Ella es la más atrevida de todas. Para muestra, durante la clase relata una anécdota divertida: «Hace un año tuve la oportunidad de ir a buscar un permiso para llevar a vender nuestros productos a San Antonio, Texas. Me moví, fui a México, busqué la forma de hacerlo porque nosotras no tenemos los recursos; hicimos rifas con las compañeras, pero no nos dieron el permiso. Recuerdo que le dije al gringo ese de la embajada, que estaba en la ventanilla: ‘Solo quiero un permiso para vender mi mercancía’, y él me respondía que no se podía, y yo le alegaba y le volvía a decir: ‘Yo no quiero ir al norte a quedarme, nunca me he querido ir, no es mi intención’. Empecé a platicar con él, y el señor me preguntaba nuevamente para qué quería ir, y se reía, y yo le volvía a decir: ‘Si usted no quiere que más migrantes sigan dando guerra allá en su país, pues denos un permiso, y así, por lo menos en mi pueblo, no habrá más migrantes. Si abren las puertas para ir a vender, a exportar pienso que muchos adolescentes, como mis hijas, que están aprendiendo este oficio, ya no se irían para allá’».

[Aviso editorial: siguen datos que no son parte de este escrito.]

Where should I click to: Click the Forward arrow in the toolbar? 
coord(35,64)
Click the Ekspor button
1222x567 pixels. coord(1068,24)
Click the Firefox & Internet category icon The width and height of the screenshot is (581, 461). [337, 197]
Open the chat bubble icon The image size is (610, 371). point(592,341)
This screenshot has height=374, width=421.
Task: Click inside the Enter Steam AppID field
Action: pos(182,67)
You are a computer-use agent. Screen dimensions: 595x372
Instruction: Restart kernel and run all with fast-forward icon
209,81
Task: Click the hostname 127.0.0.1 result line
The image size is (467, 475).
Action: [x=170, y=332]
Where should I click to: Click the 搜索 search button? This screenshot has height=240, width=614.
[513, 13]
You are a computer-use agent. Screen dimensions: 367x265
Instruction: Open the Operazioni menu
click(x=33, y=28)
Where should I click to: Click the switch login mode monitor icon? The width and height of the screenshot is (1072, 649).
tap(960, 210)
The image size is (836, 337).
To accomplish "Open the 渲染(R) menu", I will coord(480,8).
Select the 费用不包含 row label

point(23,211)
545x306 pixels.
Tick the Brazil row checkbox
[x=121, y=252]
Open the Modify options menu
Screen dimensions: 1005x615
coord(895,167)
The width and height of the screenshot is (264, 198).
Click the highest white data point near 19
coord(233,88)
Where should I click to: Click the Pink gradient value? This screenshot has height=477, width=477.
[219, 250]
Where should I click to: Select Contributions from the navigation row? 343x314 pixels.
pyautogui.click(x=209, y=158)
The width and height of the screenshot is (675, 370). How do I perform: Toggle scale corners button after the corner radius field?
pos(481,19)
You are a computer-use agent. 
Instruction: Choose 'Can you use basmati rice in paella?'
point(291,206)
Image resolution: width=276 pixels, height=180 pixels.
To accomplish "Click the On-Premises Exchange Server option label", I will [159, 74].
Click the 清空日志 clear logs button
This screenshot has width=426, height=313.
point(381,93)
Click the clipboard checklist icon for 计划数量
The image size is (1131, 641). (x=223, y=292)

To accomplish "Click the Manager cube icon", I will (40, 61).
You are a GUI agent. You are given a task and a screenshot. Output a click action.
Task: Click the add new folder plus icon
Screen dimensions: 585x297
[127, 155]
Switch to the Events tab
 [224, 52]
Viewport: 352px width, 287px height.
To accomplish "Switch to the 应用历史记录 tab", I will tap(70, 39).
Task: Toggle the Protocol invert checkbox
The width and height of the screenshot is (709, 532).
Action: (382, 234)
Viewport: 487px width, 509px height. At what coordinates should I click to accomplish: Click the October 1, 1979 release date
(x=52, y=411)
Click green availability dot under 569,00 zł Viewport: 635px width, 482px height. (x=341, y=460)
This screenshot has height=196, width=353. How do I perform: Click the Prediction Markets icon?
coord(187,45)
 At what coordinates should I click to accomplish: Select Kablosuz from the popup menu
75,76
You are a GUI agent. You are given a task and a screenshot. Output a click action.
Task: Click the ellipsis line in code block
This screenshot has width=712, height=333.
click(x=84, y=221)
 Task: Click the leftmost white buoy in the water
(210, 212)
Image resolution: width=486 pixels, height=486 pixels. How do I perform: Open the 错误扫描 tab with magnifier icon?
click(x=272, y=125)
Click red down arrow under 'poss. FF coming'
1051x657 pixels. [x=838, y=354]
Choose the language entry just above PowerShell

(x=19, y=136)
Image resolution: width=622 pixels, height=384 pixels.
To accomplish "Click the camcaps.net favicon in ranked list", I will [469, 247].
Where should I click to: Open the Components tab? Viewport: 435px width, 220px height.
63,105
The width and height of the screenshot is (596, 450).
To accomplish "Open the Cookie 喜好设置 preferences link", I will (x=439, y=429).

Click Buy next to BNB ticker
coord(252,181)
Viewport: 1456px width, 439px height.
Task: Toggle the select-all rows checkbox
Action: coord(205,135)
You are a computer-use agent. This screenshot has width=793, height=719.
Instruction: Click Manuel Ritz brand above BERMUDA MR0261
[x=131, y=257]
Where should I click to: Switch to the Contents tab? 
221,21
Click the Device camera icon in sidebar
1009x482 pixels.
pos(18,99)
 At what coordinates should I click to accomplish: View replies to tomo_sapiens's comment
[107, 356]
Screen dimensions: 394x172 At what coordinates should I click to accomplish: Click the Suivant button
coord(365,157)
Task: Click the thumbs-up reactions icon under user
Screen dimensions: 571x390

Doña Leo agrega a la idea de Edith sobre la satisfacción que este trabajo les ha traído: «Mis hijas están muy orgullosas de que su madre pueda hacer algo, de que como mujeres podamos trabajar, y de que como dicen ellas, estamos en un ranchito tan alejado, que nunca pensamos salir adelante, y ahora lo estamos logrando».
Mercedes es tímida; durante la clase ha estado callada casi todo el tiempo, pero cuando se le habla de las exposiciones en Londres y Los Ángeles, una sonrisa la ilumina y dice: «Estoy muy orgullosa de nosotras porque demostramos que las mujeres podemos hacer algo; vivimos en un pueblito pequeño, somos pocas, y mire hasta donde andamos: hasta Londres, cuando, en realidad no imaginábamos que se hablaría de nosotras».
El hormiguero
San Francisco Tanivet tiene una población de 250 personas y se encuentra en el municipio de Tlacolula de Matamoros, en la región de los Valles Centrales.
El resto de su población, unas 300 personas, viven en California, Estados Unidos, en una zona pegada a Santa Mónica y Venice Beach.
En México Las hormigas bordadoras venden sus trabajos en 200 pesos la pieza. En el extranjero pretenden que esa cifra se incremente a 50 o 60 dólares.